## Provided information
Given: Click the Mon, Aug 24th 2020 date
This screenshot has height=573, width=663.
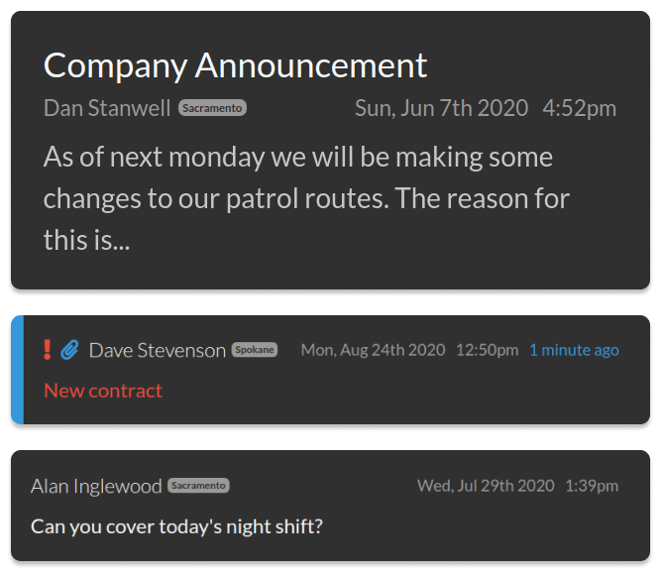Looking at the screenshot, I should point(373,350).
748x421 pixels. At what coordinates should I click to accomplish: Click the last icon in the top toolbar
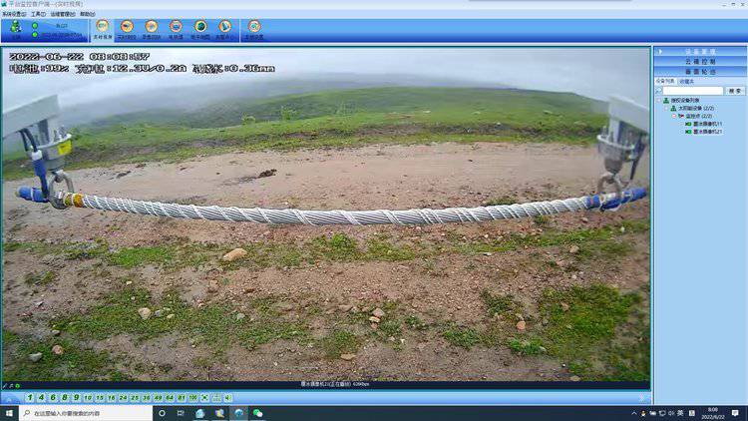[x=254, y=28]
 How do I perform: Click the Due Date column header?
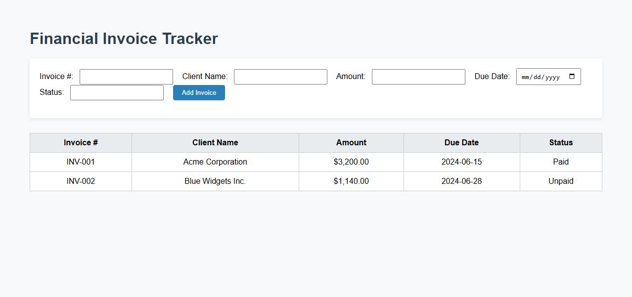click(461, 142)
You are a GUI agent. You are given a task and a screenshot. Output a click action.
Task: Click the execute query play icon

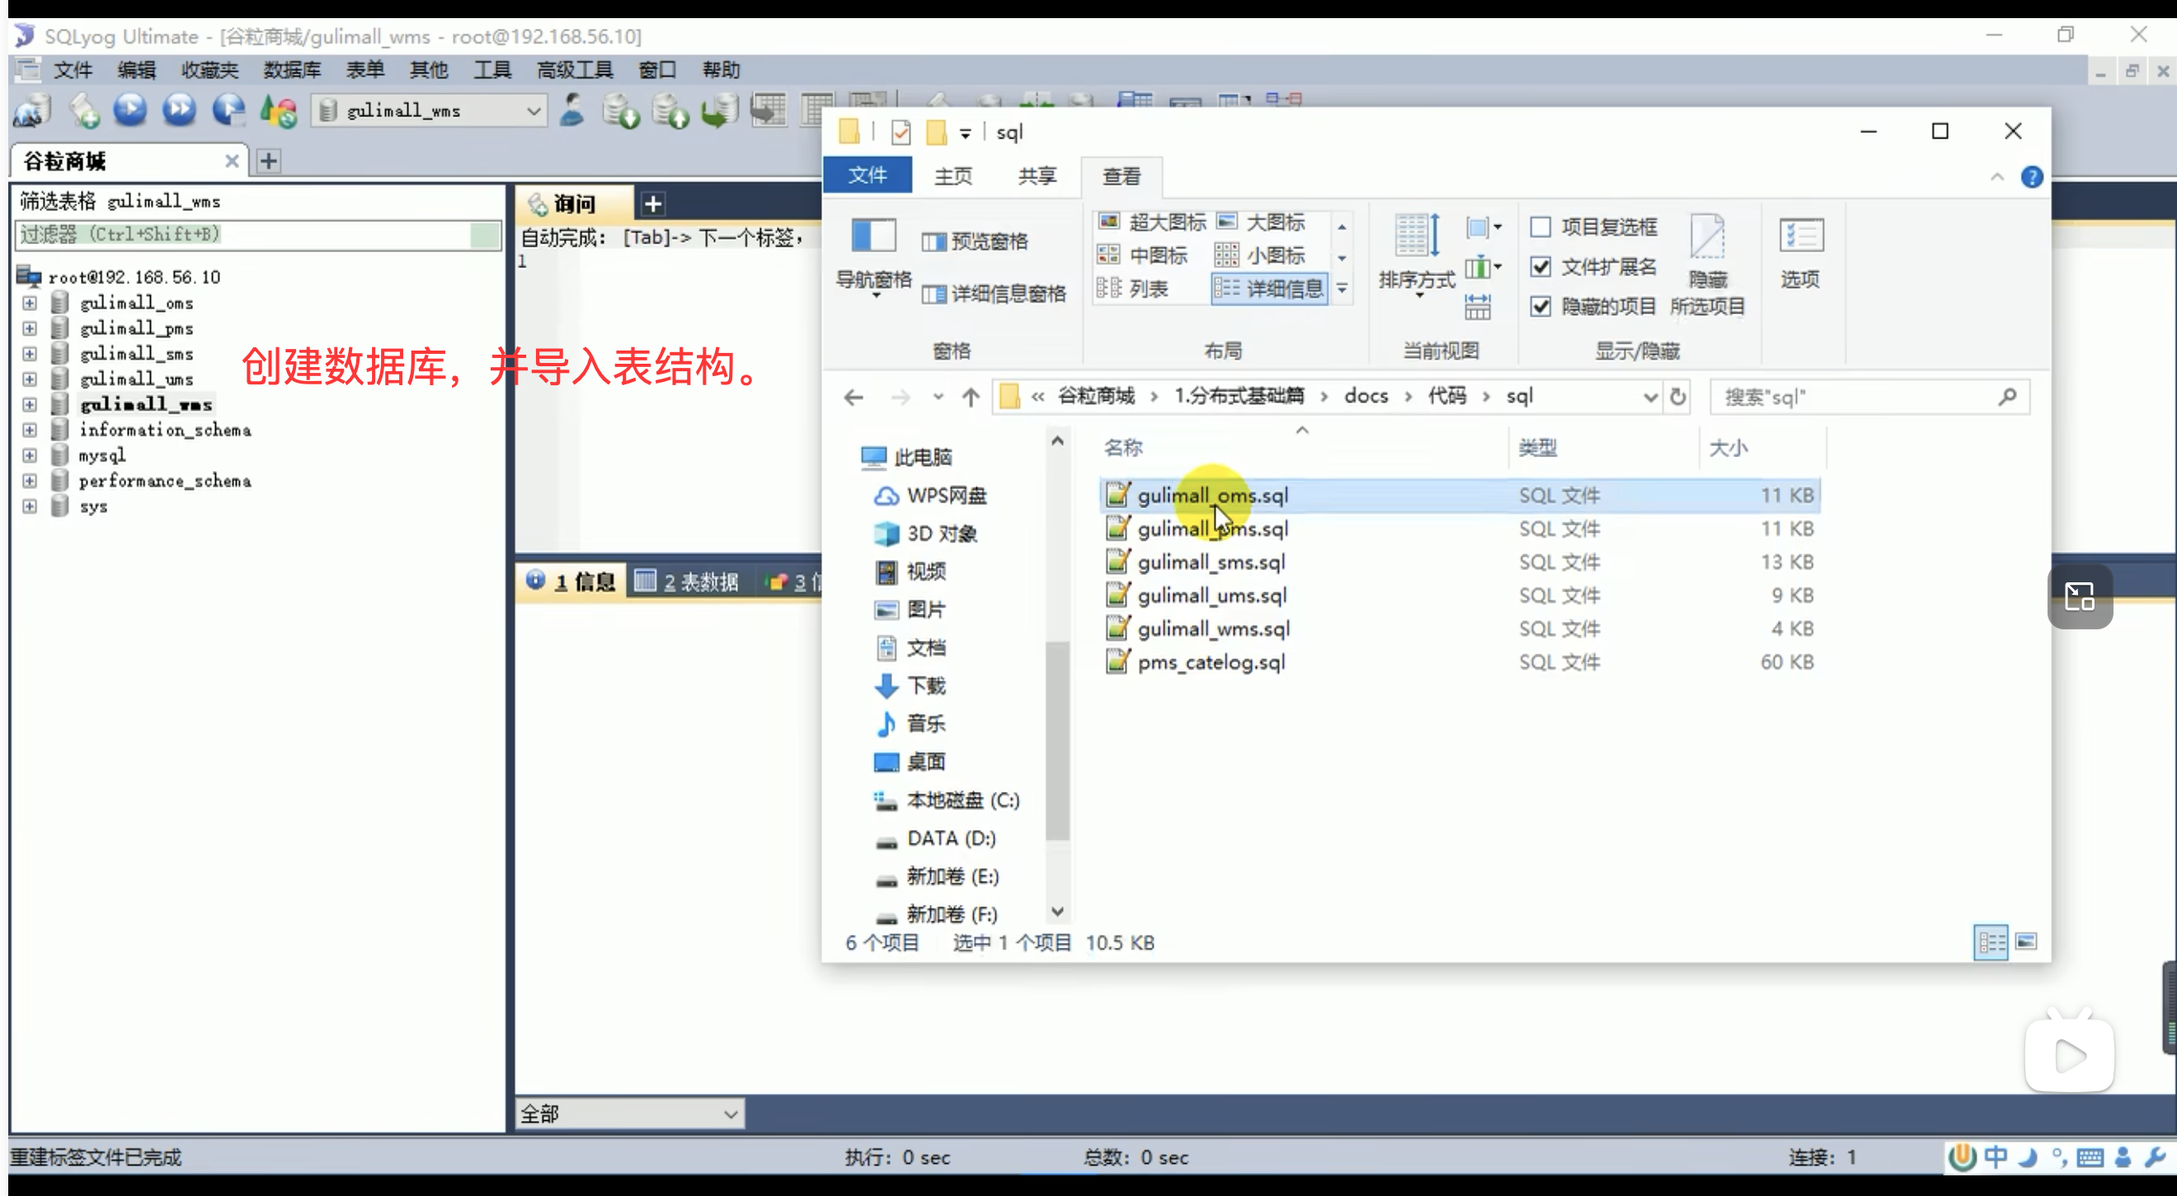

## Stated exercise
Set down all of the records above word for word, leaving out the pictures.

## Response to the exercise
Given: Click the Mon, Aug 24th 2020 date
This screenshot has height=573, width=663.
Looking at the screenshot, I should point(373,350).
748x421 pixels. At what coordinates should I click to accomplish: Click the last icon in the top toolbar
[x=254, y=28]
 How do I perform: Click the Due Date column header?
click(461, 142)
You are a GUI agent. You are given a task and a screenshot. Output a click action.
Task: Click the execute query play icon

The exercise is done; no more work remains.